Rudolph has been the chief executive officer of McKnight Realty Partners, a private commercial real estate investment, development and operating company, since December.

Simmons is president and chairman of Let Our Vision Evolve, a nonprofit organization educating underrepresented professionals about private sector opportunities. He founded the organization last year. Previously, Simmons was an investor and adviser of GameOn Technology, a software development company.

AmeriServ rejected Driver's submissions for board nominations based on Driver's omission of information required by the SEC to be included in nomination notices, according to the company's SEC filings and court documents.

And in March, AmeriServ filed a complaint with the Cambria County Court of Common Pleas against the Driver group, seeking a declaratory judgment that the company properly rejected Driver's nomination notice and — due to the rejection — the Driver group has no right to nominate any candidates for election as directors at the annual meeting.

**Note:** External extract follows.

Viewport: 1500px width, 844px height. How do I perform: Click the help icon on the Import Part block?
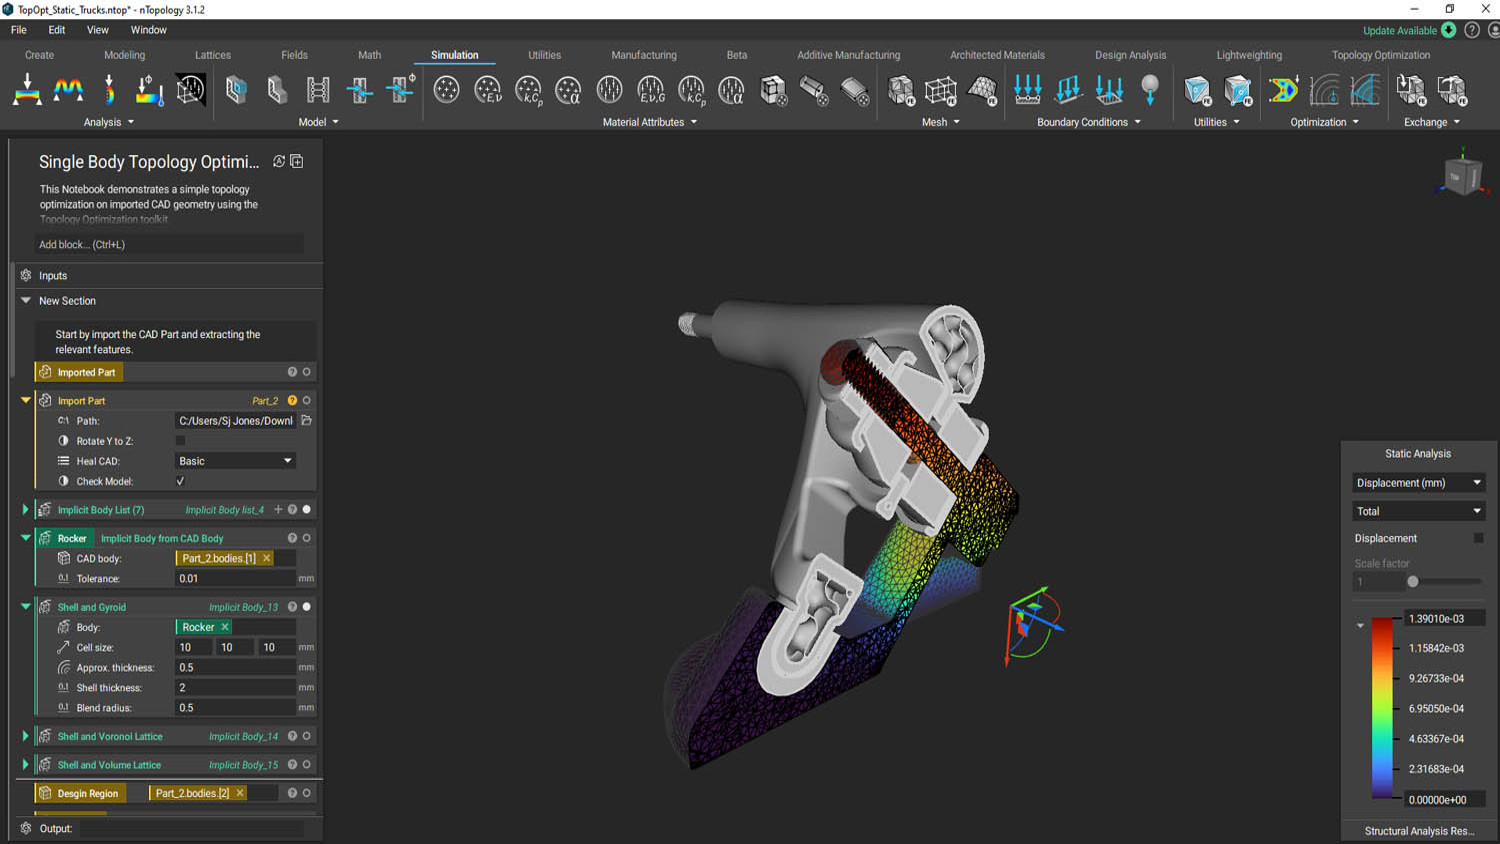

Driver responded by filing a complaint in the U.S. District Court for the Western District of Pennsylvania against the company and the board, seeking to postpone AmeriServ's annual meeting until the court determines whether its nomination notice was properly rejected. Those proceedings are pending.

The election at the annual meeting will involve a proxy vote. Rather than physically attending a meeting to vote, shareholders will receive proxy cards in the mail that allow someone else to vote in their place. A person designated as a proxy will cast a vote in line with the shareholder's directions as written on the proxy card.

"Unless the result of the litigation is that the Purported Nomination Notice (from Driver) is deemed valid, any director nominations made by the Driver Group will be disregarded, and no proxies voted in favor of the Purported Driver Nominees will be recognized or tabulated at the Annual Meeting," AmeriServ stated in a letter to shareholders filed with the SEC.

Driver has similarly launched campaigns against three other community banks — First United Corp. in Oakland, Maryland; Republic First Bancorp in Philadelphia; and Codorus Valley Bancorp in York — since 2020, according to the trade publication American Banker.

In April 2021, the $1.8 billion-asset First United agreed to pay Driver $9.8 million to settle outstanding litigation and buy back its shares in the company, American Banker reported.

On Tuesday, the AmeriServ Board sent a letter to shareholders saying AmeriServ would not buy back the Driver group's shares at a higher price or pay for Driver's litigation expenses.

Such a statement was made in January by board chairman Allan R. Dennison in a letter to Cooper.

"We have no intention of agreeing to the type of seemingly self-enriching share repurchases and cash payments that Driver has extracted from other community banks in order to end litigious contests," Dennison wrote.

Reached by phone Friday and asked whether the group wants a settlement similar to what it won from First United, Cooper said the circumstances involving First United were "complicated."

"We've never asked AmeriServ to do that," he said.

"I saw that (in the letter). It's a non sequitur. To me it wasn't part of the conversation," Cooper said. "The board needs to change, is what we told them."

Even if the court rules in favor of Driver to allow the group to run for election and it succeeds in getting all three board seats, the group would still constitute a minority on the board.

"For now, we have to get in and figure out what's going on," Cooper said. "We have to suss out the situation."

Driver's solicitations to shareholders for support allege AmeriServ has "created a legacy of underperformance." In its solicitation for votes, Driver included charts showing AmeriServ's return on assets — a standard measure of bank profitability — for the years 2000 to 2022 compared to the Dow Jones U.S. Micro Cap Banks Index.

In his January letter to Cooper, Dennison said the board does not believe it is in all of AmeriServ's stakeholders' best interests to address every public and private statement made by Driver, but he did highlight a fact that he said Driver omitted.

"It is also notable that AmeriServ's strategy has driven post-pandemic stockholders returns of approximately 31%, which Driver has overlooked when attacking the company," Dennison wrote.